BEGIN

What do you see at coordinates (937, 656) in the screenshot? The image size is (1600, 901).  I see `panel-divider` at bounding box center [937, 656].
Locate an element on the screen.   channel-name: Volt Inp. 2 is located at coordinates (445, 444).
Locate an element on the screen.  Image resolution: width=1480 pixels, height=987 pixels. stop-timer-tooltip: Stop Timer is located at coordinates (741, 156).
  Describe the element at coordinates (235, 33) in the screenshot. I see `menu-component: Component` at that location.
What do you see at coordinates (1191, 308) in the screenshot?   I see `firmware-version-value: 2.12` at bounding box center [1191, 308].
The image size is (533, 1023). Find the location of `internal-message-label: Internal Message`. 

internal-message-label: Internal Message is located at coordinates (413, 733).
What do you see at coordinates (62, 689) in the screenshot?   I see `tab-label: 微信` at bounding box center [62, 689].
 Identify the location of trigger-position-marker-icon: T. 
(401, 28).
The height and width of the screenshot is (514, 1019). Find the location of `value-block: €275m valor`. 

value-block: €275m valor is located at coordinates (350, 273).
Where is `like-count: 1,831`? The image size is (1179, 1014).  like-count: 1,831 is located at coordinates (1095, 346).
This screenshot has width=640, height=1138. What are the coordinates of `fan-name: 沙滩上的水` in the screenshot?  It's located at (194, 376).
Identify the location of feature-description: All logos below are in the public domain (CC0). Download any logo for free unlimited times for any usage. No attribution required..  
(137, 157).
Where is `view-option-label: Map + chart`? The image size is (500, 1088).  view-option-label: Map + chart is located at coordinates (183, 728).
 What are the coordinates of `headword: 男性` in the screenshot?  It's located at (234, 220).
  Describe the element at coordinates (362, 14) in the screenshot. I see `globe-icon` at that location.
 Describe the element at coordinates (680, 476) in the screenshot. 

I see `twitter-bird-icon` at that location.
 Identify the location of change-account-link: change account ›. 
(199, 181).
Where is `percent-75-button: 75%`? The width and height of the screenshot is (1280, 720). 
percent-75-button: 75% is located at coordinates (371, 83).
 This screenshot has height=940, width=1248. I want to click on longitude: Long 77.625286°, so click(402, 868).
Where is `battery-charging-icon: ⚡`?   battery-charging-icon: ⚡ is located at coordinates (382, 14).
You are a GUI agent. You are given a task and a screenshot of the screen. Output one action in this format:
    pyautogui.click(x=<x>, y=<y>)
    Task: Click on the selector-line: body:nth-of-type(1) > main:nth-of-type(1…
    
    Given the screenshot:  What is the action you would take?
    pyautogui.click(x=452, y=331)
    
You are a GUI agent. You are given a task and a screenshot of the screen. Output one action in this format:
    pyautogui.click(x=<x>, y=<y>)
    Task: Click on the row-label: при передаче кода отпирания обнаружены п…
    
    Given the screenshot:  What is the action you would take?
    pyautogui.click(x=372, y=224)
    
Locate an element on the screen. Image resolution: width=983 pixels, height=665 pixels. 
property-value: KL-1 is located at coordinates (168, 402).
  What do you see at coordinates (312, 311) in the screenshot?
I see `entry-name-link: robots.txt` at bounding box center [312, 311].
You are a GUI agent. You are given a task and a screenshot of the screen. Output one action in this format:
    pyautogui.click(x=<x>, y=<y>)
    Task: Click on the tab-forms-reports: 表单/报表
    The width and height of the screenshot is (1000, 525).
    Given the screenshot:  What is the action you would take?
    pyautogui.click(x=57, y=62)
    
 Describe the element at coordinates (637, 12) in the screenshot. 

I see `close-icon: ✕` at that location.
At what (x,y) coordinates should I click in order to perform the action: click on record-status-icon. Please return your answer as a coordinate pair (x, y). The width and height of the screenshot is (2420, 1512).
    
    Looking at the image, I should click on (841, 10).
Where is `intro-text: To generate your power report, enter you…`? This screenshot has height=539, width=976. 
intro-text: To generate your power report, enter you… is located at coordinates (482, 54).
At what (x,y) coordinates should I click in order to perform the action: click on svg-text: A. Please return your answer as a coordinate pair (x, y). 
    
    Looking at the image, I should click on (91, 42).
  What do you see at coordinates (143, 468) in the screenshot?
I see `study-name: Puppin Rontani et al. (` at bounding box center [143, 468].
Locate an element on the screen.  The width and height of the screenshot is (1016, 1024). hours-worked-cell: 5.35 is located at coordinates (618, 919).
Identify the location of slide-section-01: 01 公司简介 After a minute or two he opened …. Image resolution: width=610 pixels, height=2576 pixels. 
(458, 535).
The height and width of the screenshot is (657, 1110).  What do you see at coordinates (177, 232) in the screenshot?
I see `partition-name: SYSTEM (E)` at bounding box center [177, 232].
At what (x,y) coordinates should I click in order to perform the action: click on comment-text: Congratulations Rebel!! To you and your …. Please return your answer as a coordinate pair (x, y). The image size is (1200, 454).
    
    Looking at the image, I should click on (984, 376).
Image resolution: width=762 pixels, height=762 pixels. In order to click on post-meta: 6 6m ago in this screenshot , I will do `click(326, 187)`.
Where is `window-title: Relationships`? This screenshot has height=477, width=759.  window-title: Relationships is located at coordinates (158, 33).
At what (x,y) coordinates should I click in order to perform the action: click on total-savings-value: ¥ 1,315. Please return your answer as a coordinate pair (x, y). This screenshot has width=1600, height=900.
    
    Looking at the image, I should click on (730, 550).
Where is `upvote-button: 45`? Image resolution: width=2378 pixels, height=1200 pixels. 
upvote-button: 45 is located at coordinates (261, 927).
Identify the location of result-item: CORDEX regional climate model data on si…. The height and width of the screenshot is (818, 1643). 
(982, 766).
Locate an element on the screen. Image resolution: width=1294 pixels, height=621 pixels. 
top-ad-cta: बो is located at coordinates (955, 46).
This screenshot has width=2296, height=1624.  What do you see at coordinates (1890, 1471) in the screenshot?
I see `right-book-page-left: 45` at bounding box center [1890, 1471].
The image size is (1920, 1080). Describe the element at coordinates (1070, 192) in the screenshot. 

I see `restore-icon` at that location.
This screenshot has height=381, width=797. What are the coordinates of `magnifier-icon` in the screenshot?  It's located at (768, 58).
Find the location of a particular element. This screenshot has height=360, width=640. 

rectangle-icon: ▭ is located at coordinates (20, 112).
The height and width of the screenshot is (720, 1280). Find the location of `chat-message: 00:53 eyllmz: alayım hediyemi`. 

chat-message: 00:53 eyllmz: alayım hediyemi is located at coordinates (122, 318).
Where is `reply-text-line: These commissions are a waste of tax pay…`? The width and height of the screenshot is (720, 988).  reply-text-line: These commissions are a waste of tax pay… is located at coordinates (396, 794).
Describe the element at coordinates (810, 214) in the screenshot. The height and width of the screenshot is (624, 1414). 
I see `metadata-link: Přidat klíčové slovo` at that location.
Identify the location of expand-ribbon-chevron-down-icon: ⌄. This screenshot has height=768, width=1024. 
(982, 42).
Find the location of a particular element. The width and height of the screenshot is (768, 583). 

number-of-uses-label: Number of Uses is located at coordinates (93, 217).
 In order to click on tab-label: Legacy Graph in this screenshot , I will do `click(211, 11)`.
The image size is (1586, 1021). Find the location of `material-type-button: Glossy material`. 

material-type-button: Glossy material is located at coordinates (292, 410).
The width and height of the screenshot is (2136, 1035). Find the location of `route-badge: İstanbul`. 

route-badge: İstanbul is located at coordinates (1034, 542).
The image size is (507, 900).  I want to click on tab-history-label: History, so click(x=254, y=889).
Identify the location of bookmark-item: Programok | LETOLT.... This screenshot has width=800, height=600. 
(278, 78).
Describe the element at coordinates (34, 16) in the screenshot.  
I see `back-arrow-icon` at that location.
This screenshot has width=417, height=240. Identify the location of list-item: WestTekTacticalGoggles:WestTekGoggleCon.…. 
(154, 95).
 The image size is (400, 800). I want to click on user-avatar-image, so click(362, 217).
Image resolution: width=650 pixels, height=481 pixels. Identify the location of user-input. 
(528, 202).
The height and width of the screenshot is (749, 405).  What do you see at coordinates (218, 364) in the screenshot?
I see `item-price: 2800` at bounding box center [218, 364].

END

→ Try it
Can you write out, word for word, the part of the records that opens with the line containing "What do you see at coordinates (62, 689)" and closes with the line containing "pyautogui.click(x=452, y=331)", including both of those lines?

→ Response for this exercise
What do you see at coordinates (62, 689) in the screenshot?   I see `tab-label: 微信` at bounding box center [62, 689].
 Identify the location of trigger-position-marker-icon: T. 
(401, 28).
The height and width of the screenshot is (514, 1019). Find the location of `value-block: €275m valor`. 

value-block: €275m valor is located at coordinates (350, 273).
Where is `like-count: 1,831`? The image size is (1179, 1014).  like-count: 1,831 is located at coordinates (1095, 346).
This screenshot has width=640, height=1138. What are the coordinates of `fan-name: 沙滩上的水` in the screenshot?  It's located at (194, 376).
Identify the location of feature-description: All logos below are in the public domain (CC0). Download any logo for free unlimited times for any usage. No attribution required..  
(137, 157).
Where is `view-option-label: Map + chart`? The image size is (500, 1088).  view-option-label: Map + chart is located at coordinates (183, 728).
 What are the coordinates of `headword: 男性` in the screenshot?  It's located at (234, 220).
  Describe the element at coordinates (362, 14) in the screenshot. I see `globe-icon` at that location.
 Describe the element at coordinates (680, 476) in the screenshot. 

I see `twitter-bird-icon` at that location.
 Identify the location of change-account-link: change account ›. 
(199, 181).
Where is `percent-75-button: 75%`? The width and height of the screenshot is (1280, 720). 
percent-75-button: 75% is located at coordinates (371, 83).
 This screenshot has height=940, width=1248. I want to click on longitude: Long 77.625286°, so click(402, 868).
Where is `battery-charging-icon: ⚡`?   battery-charging-icon: ⚡ is located at coordinates (382, 14).
You are a GUI agent. You are given a task and a screenshot of the screen. Output one action in this format:
    pyautogui.click(x=<x>, y=<y>)
    Task: Click on the selector-line: body:nth-of-type(1) > main:nth-of-type(1…
    
    Given the screenshot:  What is the action you would take?
    pyautogui.click(x=452, y=331)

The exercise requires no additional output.